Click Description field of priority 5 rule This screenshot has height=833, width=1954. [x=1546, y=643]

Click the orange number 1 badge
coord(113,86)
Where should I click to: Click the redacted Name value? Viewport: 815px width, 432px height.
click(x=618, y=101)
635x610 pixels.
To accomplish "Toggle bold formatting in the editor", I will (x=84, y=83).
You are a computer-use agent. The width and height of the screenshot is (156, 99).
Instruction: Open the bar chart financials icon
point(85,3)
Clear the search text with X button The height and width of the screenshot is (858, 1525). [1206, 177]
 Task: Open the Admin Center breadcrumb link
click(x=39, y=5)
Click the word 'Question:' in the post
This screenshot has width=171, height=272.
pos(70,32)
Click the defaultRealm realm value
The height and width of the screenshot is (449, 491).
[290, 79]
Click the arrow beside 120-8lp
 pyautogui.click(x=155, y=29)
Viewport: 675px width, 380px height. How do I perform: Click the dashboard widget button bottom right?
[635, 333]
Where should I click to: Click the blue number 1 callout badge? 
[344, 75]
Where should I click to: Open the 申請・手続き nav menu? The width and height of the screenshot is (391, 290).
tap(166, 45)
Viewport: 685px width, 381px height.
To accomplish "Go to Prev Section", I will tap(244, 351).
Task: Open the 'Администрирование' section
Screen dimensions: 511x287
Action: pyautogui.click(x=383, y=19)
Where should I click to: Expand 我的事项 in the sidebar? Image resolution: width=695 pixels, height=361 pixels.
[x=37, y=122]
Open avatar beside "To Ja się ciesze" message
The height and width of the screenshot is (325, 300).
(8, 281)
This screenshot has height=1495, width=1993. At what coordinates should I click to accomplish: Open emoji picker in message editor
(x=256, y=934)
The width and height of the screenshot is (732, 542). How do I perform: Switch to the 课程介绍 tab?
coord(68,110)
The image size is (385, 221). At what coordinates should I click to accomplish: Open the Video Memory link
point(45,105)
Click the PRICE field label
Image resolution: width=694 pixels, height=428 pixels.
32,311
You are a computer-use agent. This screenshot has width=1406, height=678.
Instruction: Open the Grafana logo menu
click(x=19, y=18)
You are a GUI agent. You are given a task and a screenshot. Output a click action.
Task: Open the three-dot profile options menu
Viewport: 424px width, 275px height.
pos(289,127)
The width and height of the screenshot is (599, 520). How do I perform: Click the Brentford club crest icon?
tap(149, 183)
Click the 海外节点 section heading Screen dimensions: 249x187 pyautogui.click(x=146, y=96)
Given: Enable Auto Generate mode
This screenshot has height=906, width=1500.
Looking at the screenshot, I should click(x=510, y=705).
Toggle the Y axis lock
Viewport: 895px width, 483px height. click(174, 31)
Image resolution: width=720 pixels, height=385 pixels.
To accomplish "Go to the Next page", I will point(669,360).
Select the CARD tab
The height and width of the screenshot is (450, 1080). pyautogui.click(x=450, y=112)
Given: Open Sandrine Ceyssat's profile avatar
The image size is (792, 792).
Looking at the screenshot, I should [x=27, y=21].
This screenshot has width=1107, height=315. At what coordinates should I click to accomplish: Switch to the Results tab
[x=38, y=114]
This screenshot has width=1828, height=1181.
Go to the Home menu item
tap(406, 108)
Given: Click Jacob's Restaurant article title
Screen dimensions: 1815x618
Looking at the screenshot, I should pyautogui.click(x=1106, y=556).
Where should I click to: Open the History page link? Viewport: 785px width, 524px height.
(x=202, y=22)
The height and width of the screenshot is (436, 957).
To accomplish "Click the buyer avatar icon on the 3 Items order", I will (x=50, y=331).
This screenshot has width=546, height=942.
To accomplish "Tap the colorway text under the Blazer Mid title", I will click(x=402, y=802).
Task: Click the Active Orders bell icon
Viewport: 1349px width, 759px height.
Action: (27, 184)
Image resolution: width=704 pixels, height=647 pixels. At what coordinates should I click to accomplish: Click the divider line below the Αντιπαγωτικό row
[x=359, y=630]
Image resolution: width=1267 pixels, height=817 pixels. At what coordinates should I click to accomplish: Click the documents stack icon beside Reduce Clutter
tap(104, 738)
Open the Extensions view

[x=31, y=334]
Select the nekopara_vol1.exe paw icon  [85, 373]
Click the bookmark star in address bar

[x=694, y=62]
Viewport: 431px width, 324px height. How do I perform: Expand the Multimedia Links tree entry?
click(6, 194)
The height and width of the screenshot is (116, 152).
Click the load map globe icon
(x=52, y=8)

AIM OF THE EXERCISE: Copy out the entire listing above word for word, from its first line through its last.

RESPONSE TO THE EXERCISE:
Click Description field of priority 5 rule This screenshot has height=833, width=1954. [x=1546, y=643]

Click the orange number 1 badge
coord(113,86)
Where should I click to: Click the redacted Name value? Viewport: 815px width, 432px height.
click(x=618, y=101)
635x610 pixels.
To accomplish "Toggle bold formatting in the editor", I will (x=84, y=83).
You are a computer-use agent. The width and height of the screenshot is (156, 99).
Instruction: Open the bar chart financials icon
point(85,3)
Clear the search text with X button The height and width of the screenshot is (858, 1525). [1206, 177]
 Task: Open the Admin Center breadcrumb link
click(x=39, y=5)
Click the word 'Question:' in the post
This screenshot has width=171, height=272.
pos(70,32)
Click the defaultRealm realm value
The height and width of the screenshot is (449, 491).
[290, 79]
Click the arrow beside 120-8lp
 pyautogui.click(x=155, y=29)
Viewport: 675px width, 380px height. How do I perform: Click the dashboard widget button bottom right?
[635, 333]
Where should I click to: Click the blue number 1 callout badge? 
[344, 75]
Where should I click to: Open the 申請・手続き nav menu? The width and height of the screenshot is (391, 290).
tap(166, 45)
Viewport: 685px width, 381px height.
To accomplish "Go to Prev Section", I will tap(244, 351).
Task: Open the 'Администрирование' section
Screen dimensions: 511x287
Action: pyautogui.click(x=383, y=19)
Where should I click to: Expand 我的事项 in the sidebar? Image resolution: width=695 pixels, height=361 pixels.
[x=37, y=122]
Open avatar beside "To Ja się ciesze" message
The height and width of the screenshot is (325, 300).
(8, 281)
This screenshot has height=1495, width=1993. At what coordinates should I click to accomplish: Open emoji picker in message editor
(x=256, y=934)
The width and height of the screenshot is (732, 542). How do I perform: Switch to the 课程介绍 tab?
coord(68,110)
The image size is (385, 221). At what coordinates should I click to accomplish: Open the Video Memory link
point(45,105)
Click the PRICE field label
Image resolution: width=694 pixels, height=428 pixels.
32,311
You are a computer-use agent. This screenshot has width=1406, height=678.
Instruction: Open the Grafana logo menu
click(x=19, y=18)
You are a GUI agent. You are given a task and a screenshot. Output a click action.
Task: Open the three-dot profile options menu
Viewport: 424px width, 275px height.
pos(289,127)
The width and height of the screenshot is (599, 520). How do I perform: Click the Brentford club crest icon?
tap(149, 183)
Click the 海外节点 section heading Screen dimensions: 249x187 pyautogui.click(x=146, y=96)
Given: Enable Auto Generate mode
This screenshot has height=906, width=1500.
Looking at the screenshot, I should click(x=510, y=705).
Toggle the Y axis lock
Viewport: 895px width, 483px height. click(174, 31)
Image resolution: width=720 pixels, height=385 pixels.
To accomplish "Go to the Next page", I will point(669,360).
Select the CARD tab
The height and width of the screenshot is (450, 1080). pyautogui.click(x=450, y=112)
Given: Open Sandrine Ceyssat's profile avatar
The image size is (792, 792).
Looking at the screenshot, I should [x=27, y=21].
This screenshot has width=1107, height=315. At what coordinates should I click to accomplish: Switch to the Results tab
[x=38, y=114]
This screenshot has width=1828, height=1181.
Go to the Home menu item
tap(406, 108)
Given: Click Jacob's Restaurant article title
Screen dimensions: 1815x618
Looking at the screenshot, I should pyautogui.click(x=1106, y=556).
Where should I click to: Open the History page link? Viewport: 785px width, 524px height.
(x=202, y=22)
The height and width of the screenshot is (436, 957).
To accomplish "Click the buyer avatar icon on the 3 Items order", I will (x=50, y=331).
This screenshot has width=546, height=942.
To accomplish "Tap the colorway text under the Blazer Mid title", I will click(x=402, y=802).
Task: Click the Active Orders bell icon
Viewport: 1349px width, 759px height.
Action: (27, 184)
Image resolution: width=704 pixels, height=647 pixels. At what coordinates should I click to accomplish: Click the divider line below the Αντιπαγωτικό row
[x=359, y=630]
Image resolution: width=1267 pixels, height=817 pixels. At what coordinates should I click to accomplish: Click the documents stack icon beside Reduce Clutter
tap(104, 738)
Open the Extensions view

[x=31, y=334]
Select the nekopara_vol1.exe paw icon  [85, 373]
Click the bookmark star in address bar

[x=694, y=62]
Viewport: 431px width, 324px height. How do I perform: Expand the Multimedia Links tree entry?
click(6, 194)
The height and width of the screenshot is (116, 152).
Click the load map globe icon
(x=52, y=8)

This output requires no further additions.